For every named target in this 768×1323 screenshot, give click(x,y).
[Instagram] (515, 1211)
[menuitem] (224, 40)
----------
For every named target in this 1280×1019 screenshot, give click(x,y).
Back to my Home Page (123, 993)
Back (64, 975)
----------
▸ **TASK DETAILS**: Should a line in the material contain "screenshot", copy it.

▸ **RESULT OF THE TASK**:
For every named target in this 768×1323 screenshot, give click(x,y).
For every named target in this 1280×1019 screenshot, give click(x,y).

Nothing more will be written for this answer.